Why did the U.S. (and the U.K.) not end up like Peru and Uruguay? As the
earlier sections show, the key variable is whether the institutional safeguards (judiciary, legislature, and free speech) that normally operate to protect against abuses of power were undermined by the emergency powers or whether they were allowed to continue to function during the campaign against terrorism. In the United States and Britain, the Parliament/Congress, the press, various advocacy groups, and the judicial system all continued to monitor alleged abuses and enforce the law when appropriate. In contrast, in Peru and Uruguay, the emergency powers undermined the ability of these same institutions to provide a check on the power of the military and executive branch.
Despite the relatively good record of the United States in terms of protecting civil
liberties, there is still more that can be done. First of all, the administration needs to be more forthcoming and less secretive about the individuals who have been detained and it should be required to disclose any evidence that it has used to determine that these individuals are threats to the country. Second, Congress needs to build more oversight into the legislation itself. For every piece of legislation that gives the government more power and takes some liberty away from individuals, Congress needs to enhance the oversight and not diminish it. In this way, we can have more effective measures at combating terrorism, while also, at the same time, better protecting our liberties.

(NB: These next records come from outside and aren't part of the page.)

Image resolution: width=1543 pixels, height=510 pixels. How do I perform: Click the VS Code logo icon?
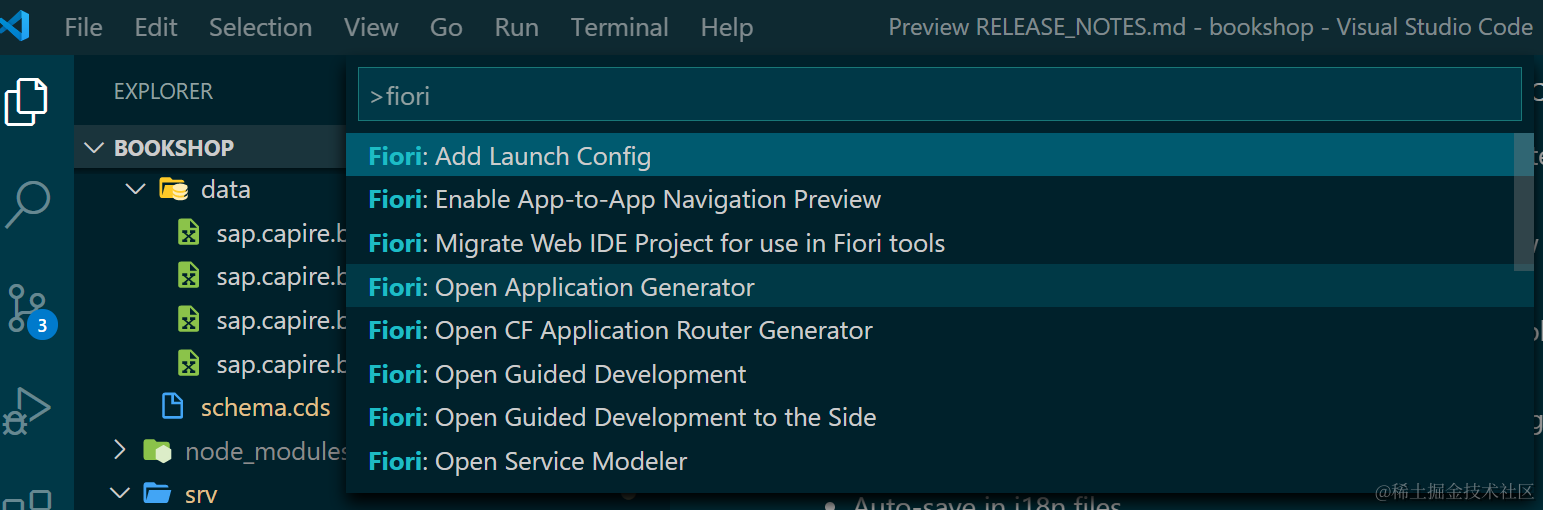coord(16,27)
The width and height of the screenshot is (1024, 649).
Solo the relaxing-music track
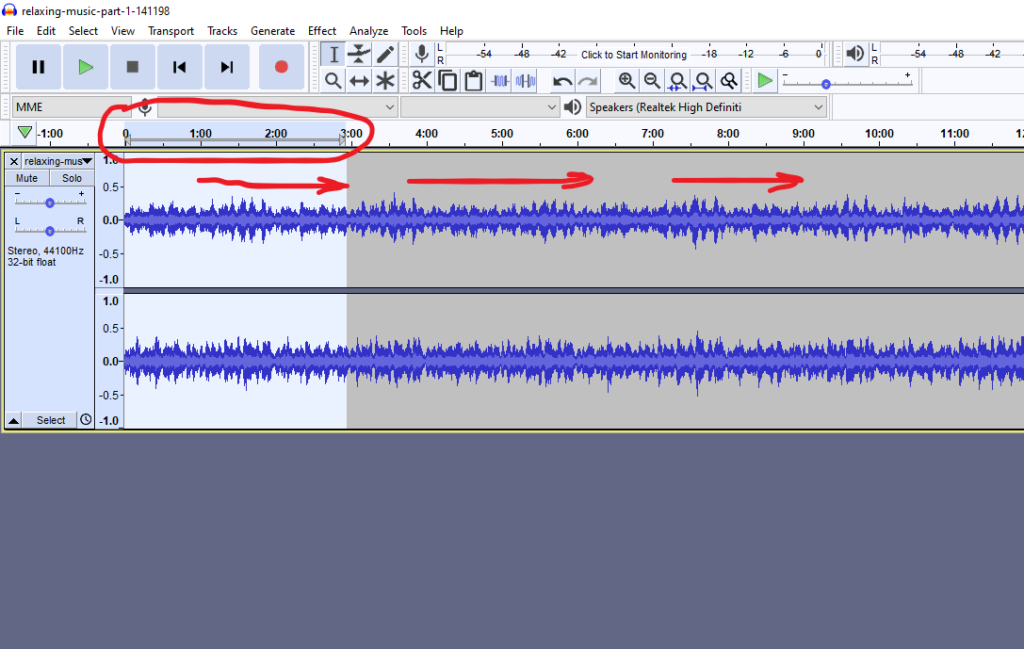coord(71,178)
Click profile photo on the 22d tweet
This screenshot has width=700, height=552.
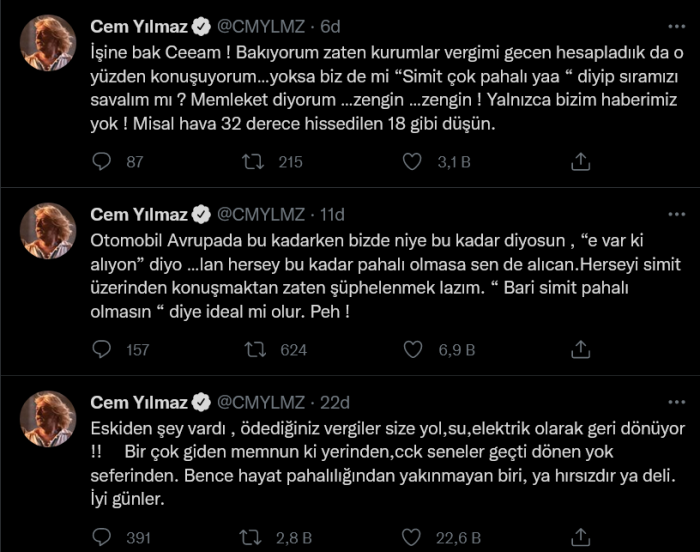tap(48, 418)
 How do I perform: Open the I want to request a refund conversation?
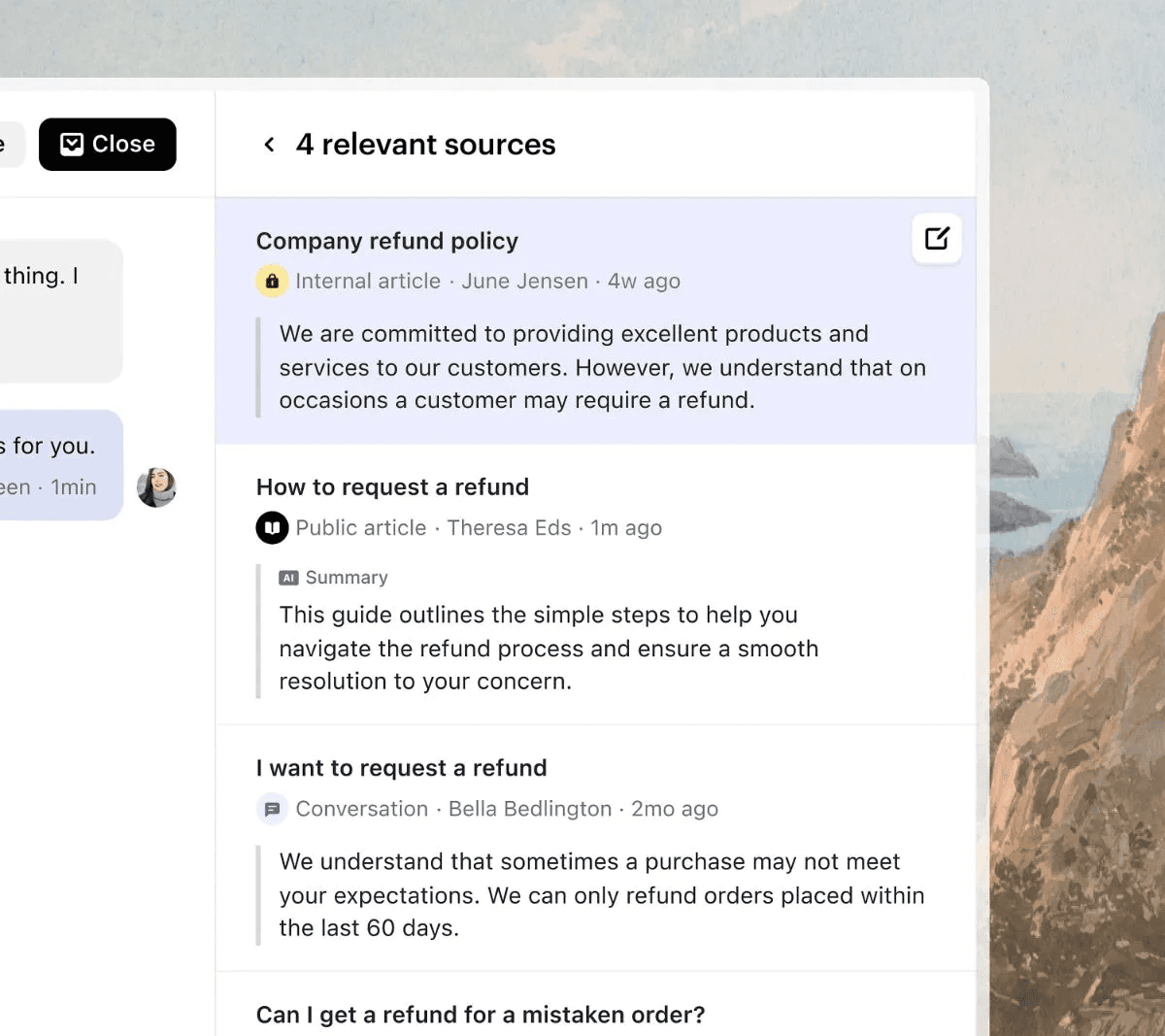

In general, all indications point to a relatively benign set of consequences to the
government’s decision to take measures that infringe on some civil liberties. The system of checks and balances has seemed to work: the judiciary has overturned many of the executive branch’s policies, the legislature has monitored and debated the use of emergency powers, and the press and other groups have been active in publicizing possible abuses. Even the actors responsible for implementing the government’s policies have critically reviewed their own actions, with the military reporting on its operations in Guantanamo and the use of tribunals and the FBI reporting on the status of immigration detainees.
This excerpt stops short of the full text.